Giuseppe Notarstefano, presidente nazionale dell’Azione cattolica italiana, tra venerdì e ieri i partiti di opposizione, seppur divisi, sono scesi in piazza a Roma e Milano per manifestare contro la guerra a Gaza. L’Ac dove si posiziona nei confronti del governo Netanyahu?

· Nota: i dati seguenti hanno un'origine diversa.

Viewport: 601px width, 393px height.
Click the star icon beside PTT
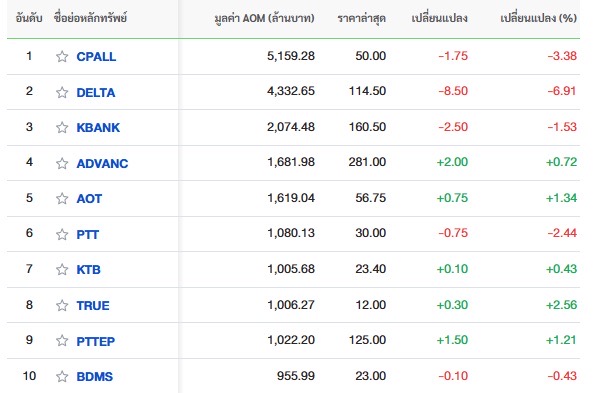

Noi ci posizioniamo dalla parte delle vittime innocenti del conflitto. Quella a cui stiamo assistendo è una nuova strage degli innocenti, a Gaza è messo a dura prova anche il senso di pietà più naturale. La forza distruttiva di questa guerra insensata, che non si combatte tra due eserciti ma solo sui civili, dovrebbe suggerire a chi governa in Israele che non si può più fare finta di niente. Per fortuna il dissenso, anche interno, sta crescendo. Occorre un cessate il fuoco, con la riapertura totale dei valichi per far entrare gli aiuti umanitari, e la garanzia per le persone di poter accedere ai beni di prima necessità in sicurezza.

Pochi giorni fa papa Leone XIV ha avuto un colloquio con il presidente Vladimir Putin. Che messaggi sta mandando il Pontefice alla Chiesa e ai cattolici?

Esprimiamo grande gratitudine per papa Leone e per la forza delle parole che ha utilizzato sin da subito. Per la Chiesa la pace è un dono di Dio, per il quale bisogna esser disposti a lavorare. Questi sforzi diplomatici per la pace, accompagnati anche da sobrietà e delicatezza, sono un segnale importante. Il Santo Padre ha sottolineato che bisogna fare in modo che i nemici si siedano a un tavolo, e la sua non è una considerazione di superficie. Credo che il messaggio per i credenti sia chiaro: non stancarsi di cercare mediazioni e di accettare questo tempo come un’ulteriore provocazione a lavorare insieme per la pace.

L’Ac si sta facendo promotrice di aggregazione tra le associazioni laicali su alcune proposte politiche al governo italiano. Tra queste c’è il “ministero della Pace” che verrà ripresentato in un convegno il prossimo 24 giugno. È realistico pensarci?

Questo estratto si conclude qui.